## [Problem details]
Omit the pictures, then reproduce every remaining record exactly.

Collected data
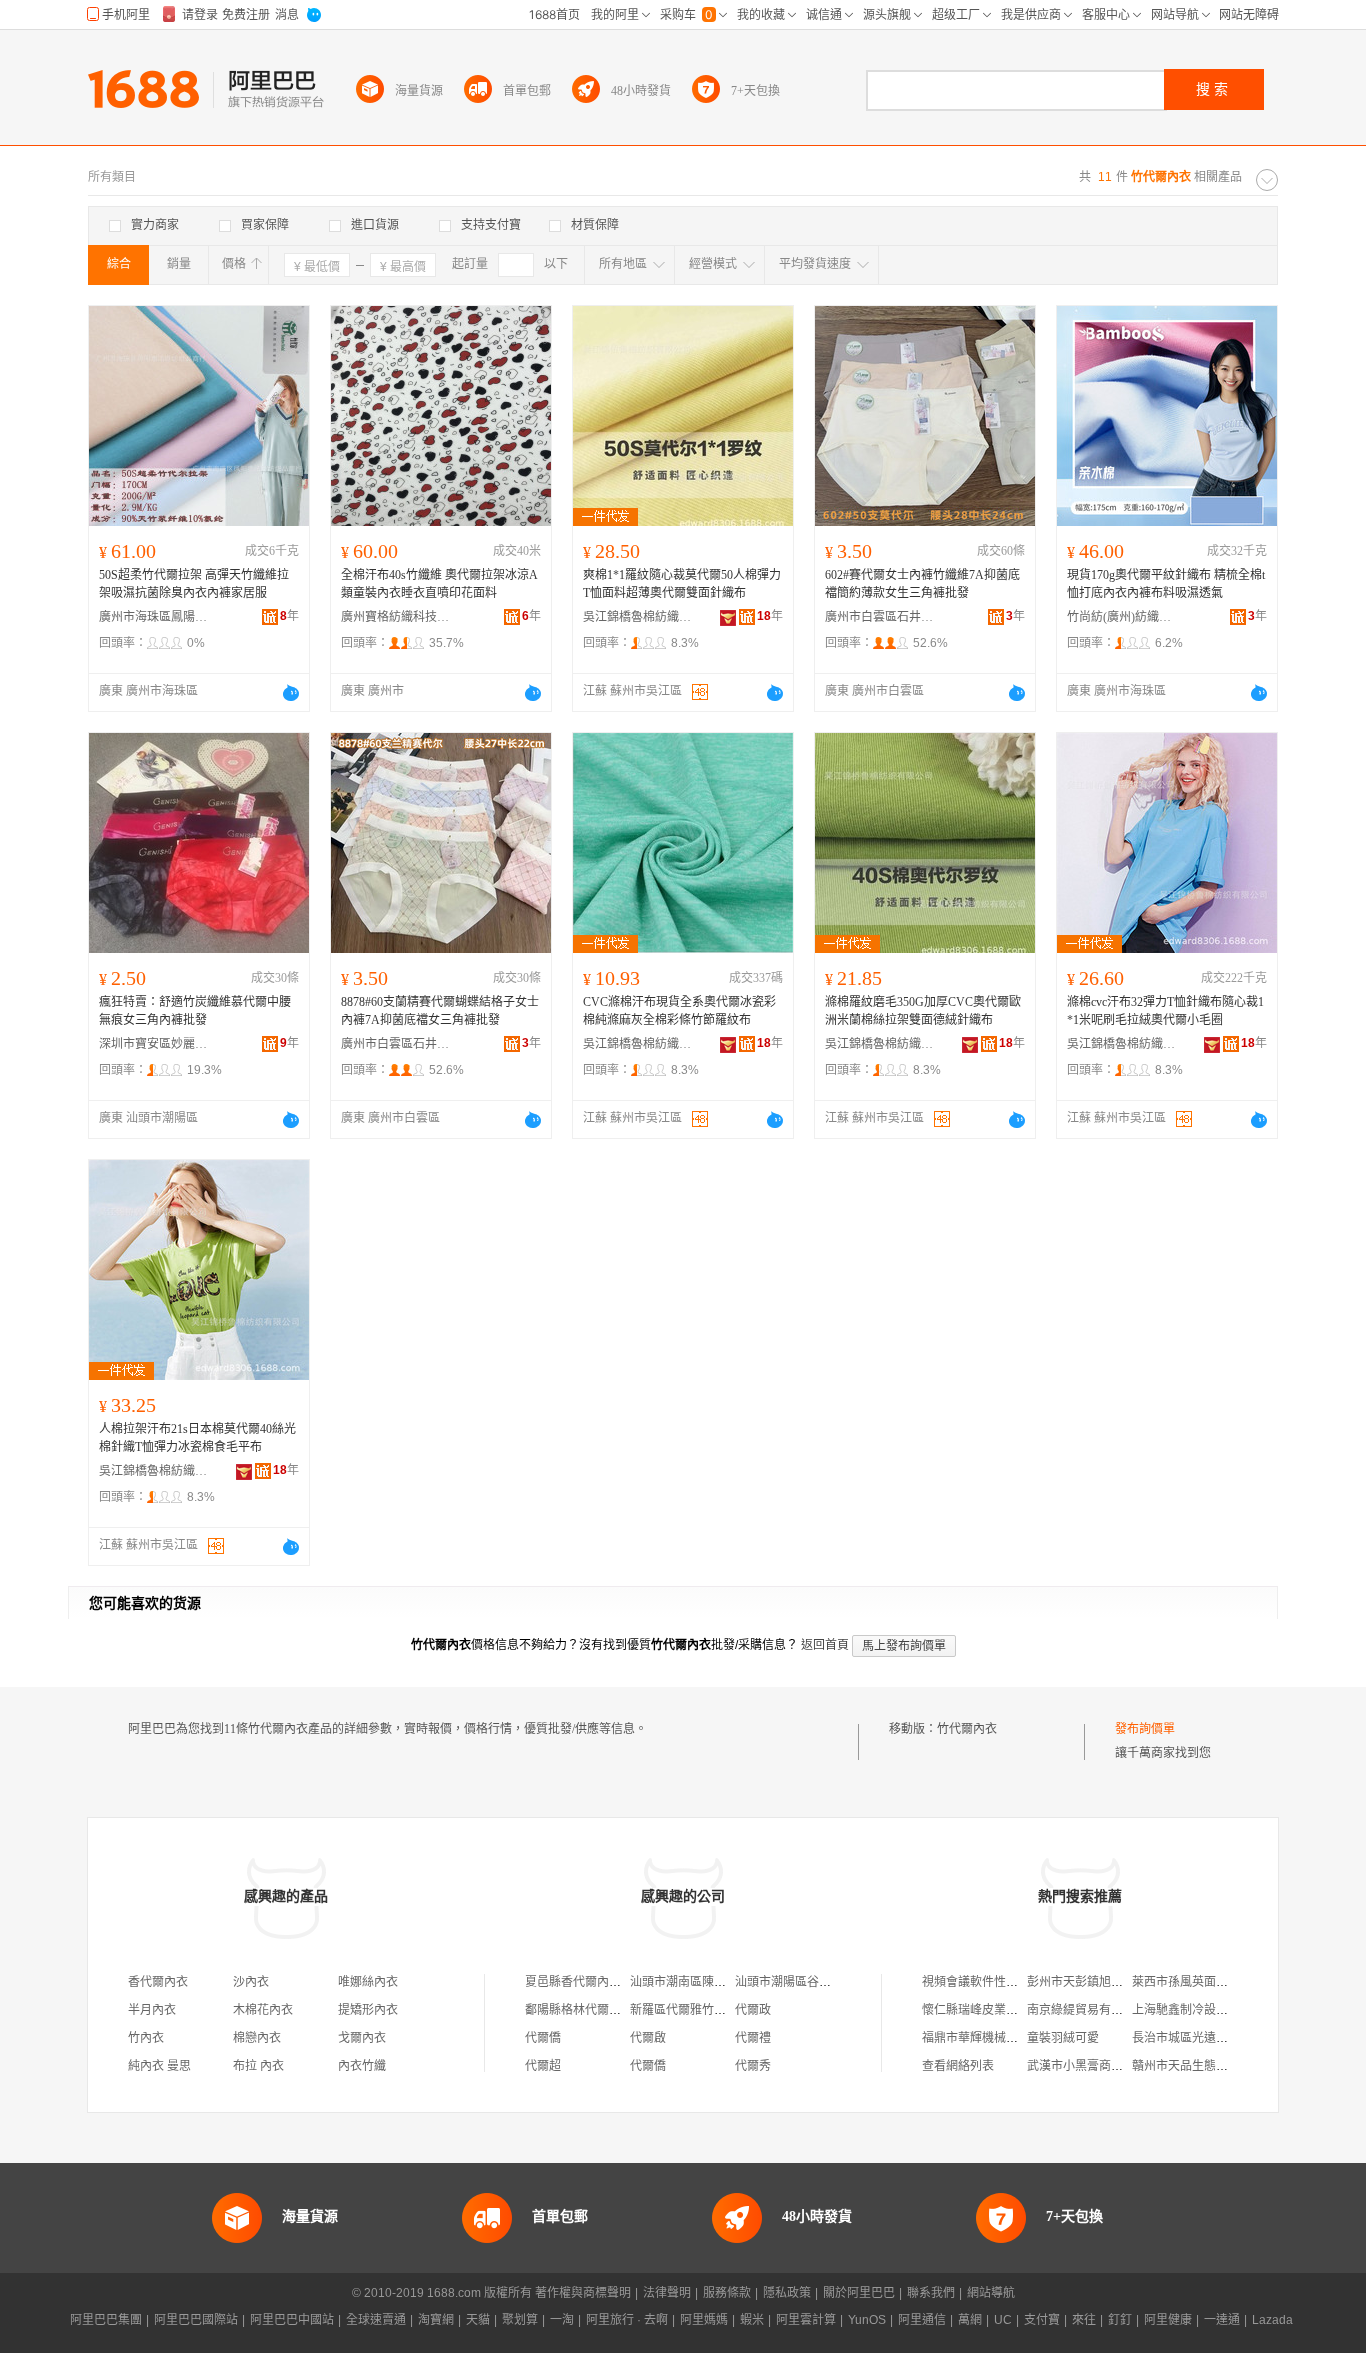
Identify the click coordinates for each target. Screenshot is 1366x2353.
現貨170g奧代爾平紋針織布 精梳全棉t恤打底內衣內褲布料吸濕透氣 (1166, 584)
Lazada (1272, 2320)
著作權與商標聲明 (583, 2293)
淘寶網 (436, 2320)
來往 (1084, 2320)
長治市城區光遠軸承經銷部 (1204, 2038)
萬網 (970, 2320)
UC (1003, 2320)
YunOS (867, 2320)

## [Solution to the exercise]
Identify the click coordinates for each target. Screenshot is 1366x2353.
現貨170g奧代爾平紋針織布 精梳全棉t恤打底內衣內褲布料吸濕透氣 (1166, 584)
Lazada (1272, 2320)
著作權與商標聲明 (583, 2293)
淘寶網 (436, 2320)
來往 (1084, 2320)
長治市城區光遠軸承經銷部 (1204, 2038)
萬網 (970, 2320)
UC (1003, 2320)
YunOS (867, 2320)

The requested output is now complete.